ErythroStep™ EMA

ErythoStepTM EMA is based on the selective reactivity of maleimide groups toward free sulfhydryl (—SH) residues present on proteins. Maleimide reacts specifically with accessible thiol groups under near-physiological conditions, forming a stable and irreversible thioether bond. In intact erythrocytes, the number of exposed surface thiols is limited but detectable, primarily originating from transmembrane proteins such as band 3 (anion exchanger 1, AE1), glycophorins, and other membrane-associated proteins whose cysteine accessibility may vary depending on membrane integrity, oxidative status, and storage conditions. Upon incubation with 5-maleimido-eosin, accessible membrane thiols are covalently labeled, anchoring the eosin fluorophore to the erythrocyte membrane.

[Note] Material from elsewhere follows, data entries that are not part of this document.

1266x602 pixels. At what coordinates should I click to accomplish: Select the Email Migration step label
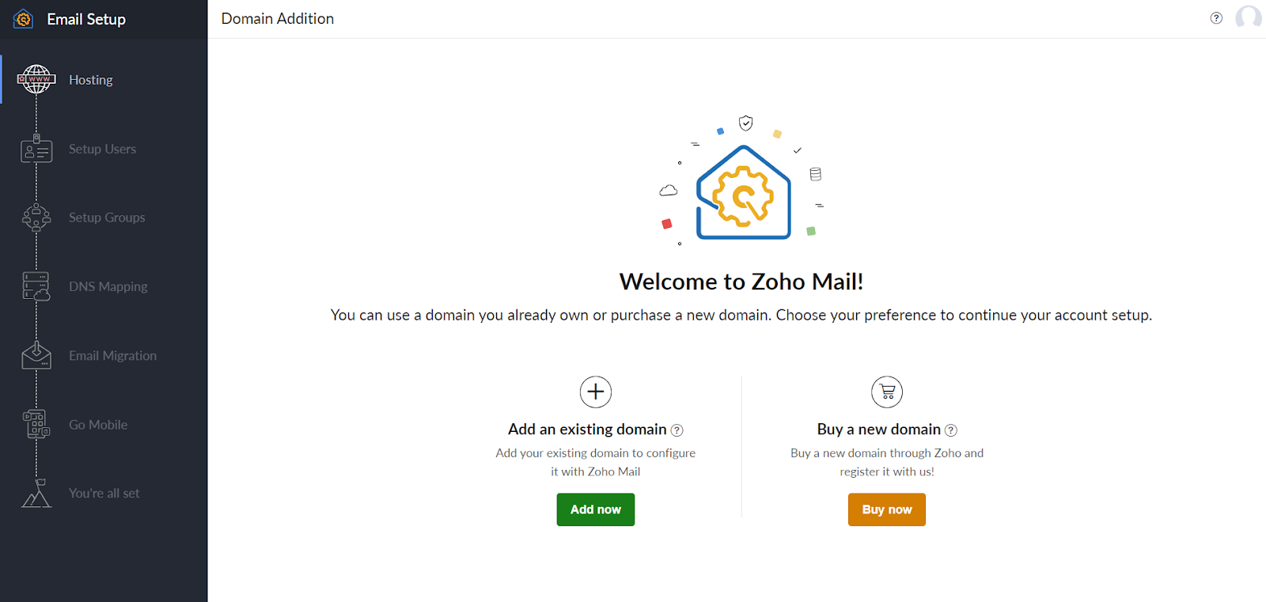[x=112, y=355]
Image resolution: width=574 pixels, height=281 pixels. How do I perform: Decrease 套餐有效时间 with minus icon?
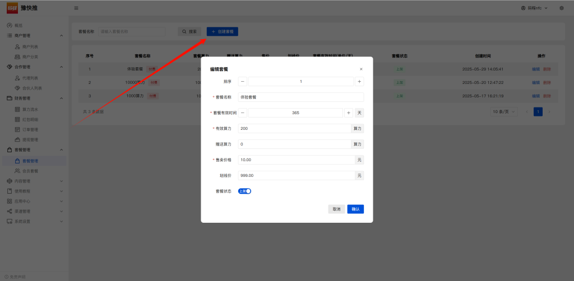point(243,113)
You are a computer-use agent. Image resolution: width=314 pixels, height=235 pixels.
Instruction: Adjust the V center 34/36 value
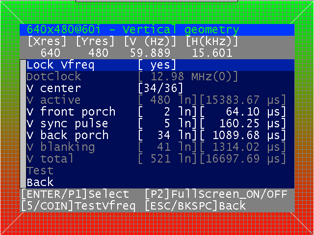[x=160, y=89]
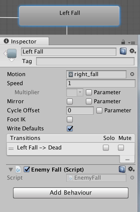
Task: Click the Add Behaviour button
Action: pyautogui.click(x=71, y=193)
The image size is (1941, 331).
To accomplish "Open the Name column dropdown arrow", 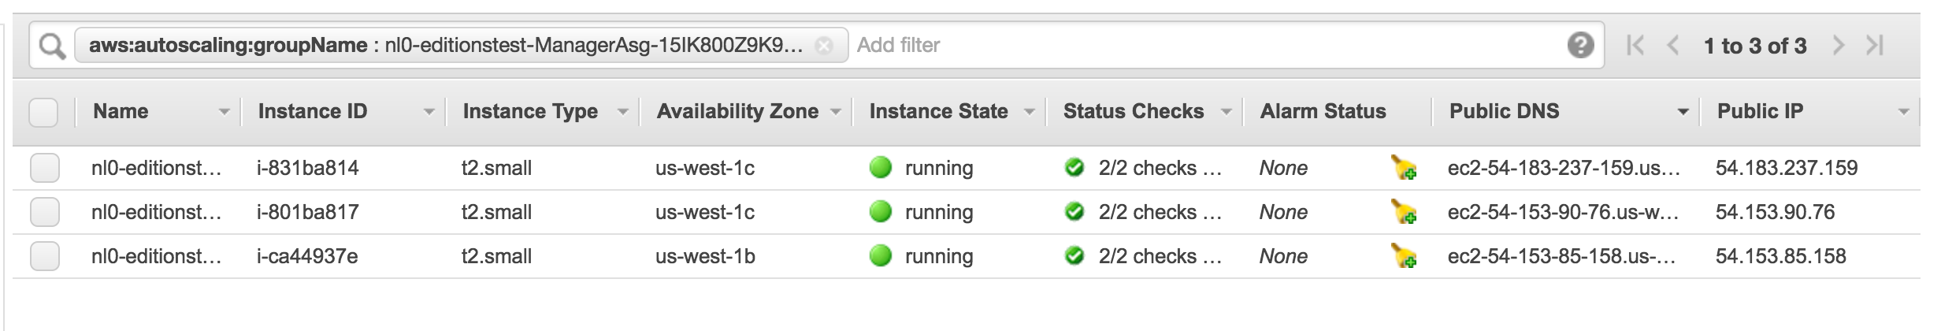I will (225, 112).
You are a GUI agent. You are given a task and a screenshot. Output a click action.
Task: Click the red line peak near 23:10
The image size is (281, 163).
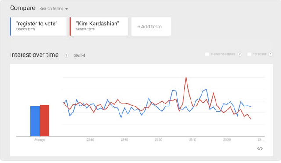pos(186,78)
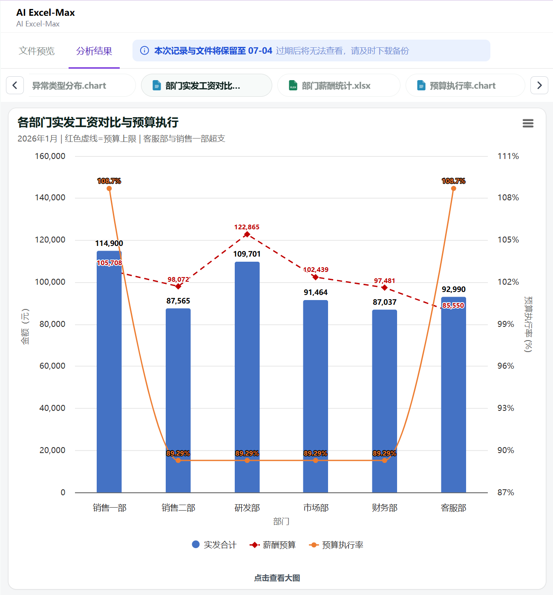Image resolution: width=553 pixels, height=595 pixels.
Task: Click the 研发部 blue bar
Action: pyautogui.click(x=247, y=377)
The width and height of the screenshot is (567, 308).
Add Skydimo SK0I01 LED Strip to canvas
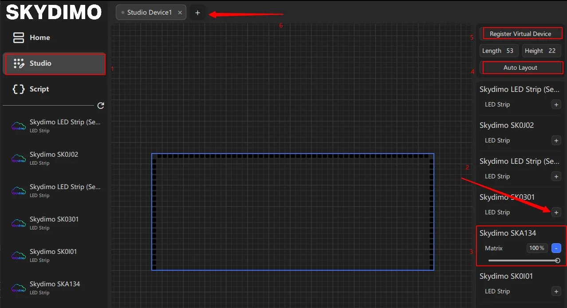point(556,292)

The eosin moiety is a xanthene-based fluorophore excitable at 488 nm, producing emission in the green-yellow spectrum (~540–570 nm), compatible with standard FITC/PE detection channels depending on optical configuration. Because the labeling is covalent, fluorescence remains stable and does not redistribute between cells. Alterations in erythrocyte membrane protein composition or organization—such as those described in hereditary spherocytosis (HS)—may result in modified EMA fluorescence intensity patterns. For this reason, EMA labeling is widely used in research protocols supporting the evaluation of erythrocyte membrae disorders.